(Click-target records)

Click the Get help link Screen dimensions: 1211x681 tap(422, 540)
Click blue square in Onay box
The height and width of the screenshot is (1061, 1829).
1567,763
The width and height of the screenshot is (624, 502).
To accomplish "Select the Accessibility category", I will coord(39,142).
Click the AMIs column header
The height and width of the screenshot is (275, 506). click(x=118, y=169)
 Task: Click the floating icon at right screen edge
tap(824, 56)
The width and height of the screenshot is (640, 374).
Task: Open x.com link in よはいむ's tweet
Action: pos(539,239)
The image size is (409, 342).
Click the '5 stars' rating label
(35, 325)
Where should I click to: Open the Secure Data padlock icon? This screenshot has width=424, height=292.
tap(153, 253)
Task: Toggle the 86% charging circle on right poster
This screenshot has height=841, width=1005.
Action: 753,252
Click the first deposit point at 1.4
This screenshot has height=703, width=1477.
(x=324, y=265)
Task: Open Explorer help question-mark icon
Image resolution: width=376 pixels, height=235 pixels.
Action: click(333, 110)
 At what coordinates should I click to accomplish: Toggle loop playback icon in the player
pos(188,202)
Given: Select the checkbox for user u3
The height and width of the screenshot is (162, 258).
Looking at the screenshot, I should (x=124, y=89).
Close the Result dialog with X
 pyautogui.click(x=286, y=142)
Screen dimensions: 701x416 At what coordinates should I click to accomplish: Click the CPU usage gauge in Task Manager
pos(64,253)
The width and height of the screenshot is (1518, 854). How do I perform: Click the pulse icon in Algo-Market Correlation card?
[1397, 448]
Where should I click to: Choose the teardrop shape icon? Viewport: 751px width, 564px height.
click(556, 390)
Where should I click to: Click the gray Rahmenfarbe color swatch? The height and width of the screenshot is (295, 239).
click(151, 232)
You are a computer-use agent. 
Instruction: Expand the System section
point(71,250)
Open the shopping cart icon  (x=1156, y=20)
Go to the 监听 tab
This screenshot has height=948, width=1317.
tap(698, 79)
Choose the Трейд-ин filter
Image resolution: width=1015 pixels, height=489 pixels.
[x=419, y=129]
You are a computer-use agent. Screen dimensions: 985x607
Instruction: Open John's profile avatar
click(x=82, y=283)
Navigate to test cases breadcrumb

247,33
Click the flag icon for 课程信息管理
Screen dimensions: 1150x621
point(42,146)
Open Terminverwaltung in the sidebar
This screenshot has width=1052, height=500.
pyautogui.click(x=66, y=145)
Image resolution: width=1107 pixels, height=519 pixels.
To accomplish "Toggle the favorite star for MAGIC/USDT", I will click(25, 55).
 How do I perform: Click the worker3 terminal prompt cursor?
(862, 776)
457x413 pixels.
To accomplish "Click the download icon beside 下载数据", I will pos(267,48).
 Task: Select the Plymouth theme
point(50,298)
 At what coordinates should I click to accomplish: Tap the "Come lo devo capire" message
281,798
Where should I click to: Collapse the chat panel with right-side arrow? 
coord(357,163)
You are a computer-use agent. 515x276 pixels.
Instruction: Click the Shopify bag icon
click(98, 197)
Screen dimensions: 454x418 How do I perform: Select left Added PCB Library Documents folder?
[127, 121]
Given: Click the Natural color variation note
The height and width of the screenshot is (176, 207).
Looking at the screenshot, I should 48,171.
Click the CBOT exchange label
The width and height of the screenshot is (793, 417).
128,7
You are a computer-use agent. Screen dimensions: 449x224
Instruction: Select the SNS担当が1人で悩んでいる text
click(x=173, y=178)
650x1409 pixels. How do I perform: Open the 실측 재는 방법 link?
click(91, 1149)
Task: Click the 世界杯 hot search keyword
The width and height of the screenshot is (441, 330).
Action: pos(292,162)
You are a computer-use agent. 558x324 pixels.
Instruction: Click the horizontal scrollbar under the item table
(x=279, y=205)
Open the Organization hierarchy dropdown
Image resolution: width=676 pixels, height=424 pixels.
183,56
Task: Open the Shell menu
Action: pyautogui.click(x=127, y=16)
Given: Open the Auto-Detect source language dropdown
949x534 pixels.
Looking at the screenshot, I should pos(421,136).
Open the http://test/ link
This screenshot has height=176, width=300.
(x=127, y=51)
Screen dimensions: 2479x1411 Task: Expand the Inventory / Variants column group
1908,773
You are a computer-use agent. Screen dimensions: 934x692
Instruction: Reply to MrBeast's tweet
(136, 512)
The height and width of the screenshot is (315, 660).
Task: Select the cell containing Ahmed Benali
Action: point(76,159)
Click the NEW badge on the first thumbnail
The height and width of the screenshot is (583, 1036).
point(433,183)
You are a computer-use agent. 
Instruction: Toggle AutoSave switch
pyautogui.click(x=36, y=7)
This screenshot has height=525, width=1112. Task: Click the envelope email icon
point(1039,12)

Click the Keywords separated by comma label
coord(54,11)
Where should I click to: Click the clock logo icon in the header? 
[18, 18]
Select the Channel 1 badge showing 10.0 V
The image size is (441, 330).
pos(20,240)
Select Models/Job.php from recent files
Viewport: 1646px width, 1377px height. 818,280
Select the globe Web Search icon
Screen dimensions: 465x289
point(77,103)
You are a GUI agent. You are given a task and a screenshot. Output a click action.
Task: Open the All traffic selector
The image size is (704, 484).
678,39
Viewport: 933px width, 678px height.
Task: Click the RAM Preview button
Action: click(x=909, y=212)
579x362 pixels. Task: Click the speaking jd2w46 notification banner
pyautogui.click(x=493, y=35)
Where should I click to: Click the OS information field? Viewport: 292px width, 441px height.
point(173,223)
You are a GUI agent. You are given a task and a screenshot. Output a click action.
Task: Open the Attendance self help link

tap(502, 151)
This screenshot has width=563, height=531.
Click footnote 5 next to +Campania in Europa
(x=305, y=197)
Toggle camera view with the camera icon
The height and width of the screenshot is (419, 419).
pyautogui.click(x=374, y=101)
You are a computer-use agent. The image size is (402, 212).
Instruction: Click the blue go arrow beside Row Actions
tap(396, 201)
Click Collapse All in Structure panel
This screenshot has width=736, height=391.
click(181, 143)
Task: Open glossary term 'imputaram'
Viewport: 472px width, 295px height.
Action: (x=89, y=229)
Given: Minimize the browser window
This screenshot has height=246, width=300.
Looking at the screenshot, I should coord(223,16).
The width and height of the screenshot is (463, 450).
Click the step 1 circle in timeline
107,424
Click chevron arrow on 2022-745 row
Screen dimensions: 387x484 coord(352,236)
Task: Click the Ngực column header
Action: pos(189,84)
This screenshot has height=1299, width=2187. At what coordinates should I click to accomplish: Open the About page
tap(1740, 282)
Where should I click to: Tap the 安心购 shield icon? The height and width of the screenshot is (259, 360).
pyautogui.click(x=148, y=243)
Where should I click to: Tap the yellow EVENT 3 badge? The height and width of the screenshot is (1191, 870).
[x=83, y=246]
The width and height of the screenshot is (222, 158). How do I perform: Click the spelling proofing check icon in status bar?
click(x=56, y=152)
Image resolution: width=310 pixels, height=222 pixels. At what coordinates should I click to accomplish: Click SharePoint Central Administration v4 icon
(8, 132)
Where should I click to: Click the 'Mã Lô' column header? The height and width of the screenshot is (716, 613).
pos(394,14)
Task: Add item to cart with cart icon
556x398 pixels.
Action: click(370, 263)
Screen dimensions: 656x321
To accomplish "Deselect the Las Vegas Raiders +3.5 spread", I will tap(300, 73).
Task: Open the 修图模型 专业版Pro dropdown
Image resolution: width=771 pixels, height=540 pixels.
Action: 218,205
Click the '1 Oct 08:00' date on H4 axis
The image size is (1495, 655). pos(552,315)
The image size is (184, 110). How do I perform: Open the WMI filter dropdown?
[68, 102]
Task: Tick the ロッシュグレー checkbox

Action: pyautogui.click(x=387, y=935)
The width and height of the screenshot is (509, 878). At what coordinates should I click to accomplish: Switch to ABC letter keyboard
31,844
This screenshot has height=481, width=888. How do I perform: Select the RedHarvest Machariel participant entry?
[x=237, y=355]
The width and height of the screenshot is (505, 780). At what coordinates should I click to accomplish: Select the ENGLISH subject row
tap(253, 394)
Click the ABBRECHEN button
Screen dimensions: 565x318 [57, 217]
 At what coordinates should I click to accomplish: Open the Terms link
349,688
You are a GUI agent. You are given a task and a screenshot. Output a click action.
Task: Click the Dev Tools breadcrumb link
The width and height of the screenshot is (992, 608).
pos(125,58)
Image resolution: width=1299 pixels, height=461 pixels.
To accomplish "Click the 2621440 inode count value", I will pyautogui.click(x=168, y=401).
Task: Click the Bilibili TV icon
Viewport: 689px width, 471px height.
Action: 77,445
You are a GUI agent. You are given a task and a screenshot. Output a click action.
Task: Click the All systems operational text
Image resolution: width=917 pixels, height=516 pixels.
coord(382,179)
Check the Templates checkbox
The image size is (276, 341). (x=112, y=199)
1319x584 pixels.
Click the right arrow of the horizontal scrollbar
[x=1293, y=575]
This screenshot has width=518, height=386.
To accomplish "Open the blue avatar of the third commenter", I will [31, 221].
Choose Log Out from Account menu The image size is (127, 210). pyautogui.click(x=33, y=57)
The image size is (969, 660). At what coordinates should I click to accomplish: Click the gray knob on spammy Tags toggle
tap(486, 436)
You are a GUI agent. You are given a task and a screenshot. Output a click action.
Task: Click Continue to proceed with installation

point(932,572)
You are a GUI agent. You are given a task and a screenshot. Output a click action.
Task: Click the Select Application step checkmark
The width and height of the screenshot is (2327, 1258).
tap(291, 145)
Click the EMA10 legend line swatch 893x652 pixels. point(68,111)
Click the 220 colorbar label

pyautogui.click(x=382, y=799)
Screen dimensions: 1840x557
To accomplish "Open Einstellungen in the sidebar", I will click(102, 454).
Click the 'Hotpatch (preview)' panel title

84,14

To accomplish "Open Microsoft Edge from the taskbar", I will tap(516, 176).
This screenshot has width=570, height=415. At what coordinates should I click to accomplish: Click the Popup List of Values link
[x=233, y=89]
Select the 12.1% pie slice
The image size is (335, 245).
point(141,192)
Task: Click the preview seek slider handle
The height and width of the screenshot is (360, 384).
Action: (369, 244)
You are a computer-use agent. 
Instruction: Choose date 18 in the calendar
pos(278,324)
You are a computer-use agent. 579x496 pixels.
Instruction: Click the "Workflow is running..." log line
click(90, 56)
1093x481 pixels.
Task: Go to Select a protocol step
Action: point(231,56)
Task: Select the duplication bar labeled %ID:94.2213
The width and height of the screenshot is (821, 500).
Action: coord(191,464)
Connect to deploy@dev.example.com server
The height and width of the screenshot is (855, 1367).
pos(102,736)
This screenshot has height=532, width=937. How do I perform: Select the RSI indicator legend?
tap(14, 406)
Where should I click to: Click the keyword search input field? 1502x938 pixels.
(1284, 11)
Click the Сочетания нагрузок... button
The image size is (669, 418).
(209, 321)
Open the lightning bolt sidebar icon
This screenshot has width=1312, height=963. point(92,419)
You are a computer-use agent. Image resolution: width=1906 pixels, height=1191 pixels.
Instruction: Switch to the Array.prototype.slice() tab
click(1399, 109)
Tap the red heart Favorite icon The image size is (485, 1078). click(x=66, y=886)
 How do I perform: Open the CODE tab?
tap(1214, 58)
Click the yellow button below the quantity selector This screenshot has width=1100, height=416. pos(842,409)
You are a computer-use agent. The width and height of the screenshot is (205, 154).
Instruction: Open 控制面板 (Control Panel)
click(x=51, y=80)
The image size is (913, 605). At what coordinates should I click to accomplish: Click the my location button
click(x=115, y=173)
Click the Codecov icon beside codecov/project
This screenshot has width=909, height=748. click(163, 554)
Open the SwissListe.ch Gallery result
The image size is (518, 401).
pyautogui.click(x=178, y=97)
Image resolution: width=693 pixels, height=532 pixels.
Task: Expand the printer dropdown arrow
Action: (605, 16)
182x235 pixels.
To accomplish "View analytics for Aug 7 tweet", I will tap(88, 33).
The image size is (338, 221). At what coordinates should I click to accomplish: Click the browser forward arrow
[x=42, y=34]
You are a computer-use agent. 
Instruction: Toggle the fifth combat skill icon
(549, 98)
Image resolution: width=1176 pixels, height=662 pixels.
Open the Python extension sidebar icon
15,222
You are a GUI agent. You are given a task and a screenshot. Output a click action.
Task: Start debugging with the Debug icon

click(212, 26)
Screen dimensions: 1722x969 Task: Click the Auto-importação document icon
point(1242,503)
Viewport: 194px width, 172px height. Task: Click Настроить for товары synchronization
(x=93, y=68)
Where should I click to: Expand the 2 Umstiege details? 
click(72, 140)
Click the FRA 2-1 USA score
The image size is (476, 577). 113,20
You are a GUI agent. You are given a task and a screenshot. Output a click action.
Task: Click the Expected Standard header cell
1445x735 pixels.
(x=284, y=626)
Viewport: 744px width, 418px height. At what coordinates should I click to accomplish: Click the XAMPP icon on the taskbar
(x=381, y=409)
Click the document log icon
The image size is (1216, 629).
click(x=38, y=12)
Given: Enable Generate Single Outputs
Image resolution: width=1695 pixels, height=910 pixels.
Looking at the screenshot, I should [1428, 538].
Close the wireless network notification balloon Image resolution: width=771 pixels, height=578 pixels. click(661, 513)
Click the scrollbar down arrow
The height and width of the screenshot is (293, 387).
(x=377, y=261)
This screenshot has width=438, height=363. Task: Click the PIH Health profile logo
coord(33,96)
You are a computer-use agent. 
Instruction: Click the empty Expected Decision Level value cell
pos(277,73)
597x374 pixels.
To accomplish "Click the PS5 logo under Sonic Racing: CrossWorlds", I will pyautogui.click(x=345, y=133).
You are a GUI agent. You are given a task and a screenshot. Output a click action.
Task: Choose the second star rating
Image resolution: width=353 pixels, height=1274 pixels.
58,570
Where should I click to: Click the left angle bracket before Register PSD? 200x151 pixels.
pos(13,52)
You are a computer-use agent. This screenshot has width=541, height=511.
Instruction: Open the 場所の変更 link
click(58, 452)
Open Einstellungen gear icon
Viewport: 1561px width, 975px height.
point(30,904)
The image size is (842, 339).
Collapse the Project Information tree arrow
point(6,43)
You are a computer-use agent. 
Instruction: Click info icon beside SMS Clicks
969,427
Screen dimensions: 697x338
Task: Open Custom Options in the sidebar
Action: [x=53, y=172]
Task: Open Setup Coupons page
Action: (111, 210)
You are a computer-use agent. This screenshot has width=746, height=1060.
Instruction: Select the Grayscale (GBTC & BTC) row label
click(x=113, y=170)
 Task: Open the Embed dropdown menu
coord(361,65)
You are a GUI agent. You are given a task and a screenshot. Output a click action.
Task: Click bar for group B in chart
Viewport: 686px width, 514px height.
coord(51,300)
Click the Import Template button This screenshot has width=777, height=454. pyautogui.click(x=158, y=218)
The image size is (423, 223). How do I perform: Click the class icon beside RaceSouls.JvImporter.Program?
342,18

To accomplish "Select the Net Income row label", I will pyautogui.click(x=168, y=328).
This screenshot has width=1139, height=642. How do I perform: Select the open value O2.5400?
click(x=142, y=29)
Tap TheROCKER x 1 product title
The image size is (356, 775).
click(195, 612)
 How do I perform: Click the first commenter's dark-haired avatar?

§ What to work on
Change "quantity selector" to "size selector" in the records, beginning at the line that has "Click the yellow" and stopping after the line that has "This screenshot has width=909, height=748.". Write out only those lines, with nothing else altered.

§ Finished answer
Click the yellow button below the size selector This screenshot has width=1100, height=416. pos(842,409)
You are a computer-use agent. The width and height of the screenshot is (205, 154).
Instruction: Open 控制面板 (Control Panel)
click(x=51, y=80)
The image size is (913, 605). At what coordinates should I click to accomplish: Click the my location button
click(x=115, y=173)
Click the Codecov icon beside codecov/project
This screenshot has width=909, height=748. click(163, 554)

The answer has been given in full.